### Given request
Continue the opinion piece on car CO2 standards and electric vehicles from its last sentence, not the material that comes after it.

### Extract provided
Making car CO2 standards fit for the electric age

DISCLAIMER: All opinions in this column reflect the views of the author(s), not of EURACTIV Media network.

As electric car sales go up, there might be unintended consequences. [Photo: AlivePhoto / Shutterstock]

Under the current fleet standard regulation, the allowed emissions of combustion-powered cars are getting out of control as more and more zero-emission vehicles enter the fleet, writes Günter Hörmandinger.

Dr Günter Hörmandinger is the deputy director of Agora Verkehrswende.

When the European Commission tabled its proposal for the first CO2 emission standards for passenger cars in 2007, the idea of electrifying the car fleet seemed far away. That is why the proposal was drafted with a combustion-powered car fleet in mind.

The resulting legislation puts a limit on the amount of CO2 on the exhaust emissions of cars, which are zero for electric vehicles. Now that the electrification of the fleet is getting under way in earnest, this is beginning to have unintended consequences.

The legislation limits the average emissions of all cars taken together, both combustion cars and zero-emission vehicles (ZEVs). This gives a lot of slack to the combustion cars. For example, a share of 10% of ZEVs allows the other 90% of combustion cars to emit 11% more on average than the target.

The more ZEVs, the bigger this effect.

As the share of ZEVs approaches 100%, the permitted emission level for combustion cars goes through the roof. The actual emissions may not be so extreme. But they will be allowed to, so in practice combustion cars will no longer be constrained in their emissions. That is the opposite of what the legislation intended.

### Information shown
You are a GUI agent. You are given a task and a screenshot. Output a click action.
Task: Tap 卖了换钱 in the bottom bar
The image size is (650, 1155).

### The reply
Let us see what this could look like. By considering the real-world emissions of cars and assuming that manufacturers will meet their obligations, we can plot a simplified path for the expected average emissions of newly registered cars in the EU over time.

The dark line in the graph shows such a compliance curve, with an important addition that is not yet in the legislation. As a consequence of the Paris climate agreement, the industrialised countries will have to become climate neutral by 2050 at the latest.

Commission President von der Leyen placed this objective at the heart of the European Green Deal and it was endorsed by the EU heads of state and government in December 2019.

Consequently, by 2050 the entire fleet of cars on the road will have to be emission-free. Considering vehicle lifetimes, the last car running on fossil fuel will therefore have to be sold sometime around 2035.

ZEVs will play an increasingly important role on this way to zero, thus raising the permitted emission level for combustion cars as described. The graph shows how this would play out for three different speeds of ZEV market penetration.

In each case, the permitted average emissions of the combustion cars turn out to be substantially higher than the compliance curve, yet in all cases the legislation is respected.

This implies that the coming years may not see much reduction at all in the CO2 emission levels of new combustion-driven cars. In other words, as the share of electric cars rises the legislation turns into a licence to build gas guzzlers.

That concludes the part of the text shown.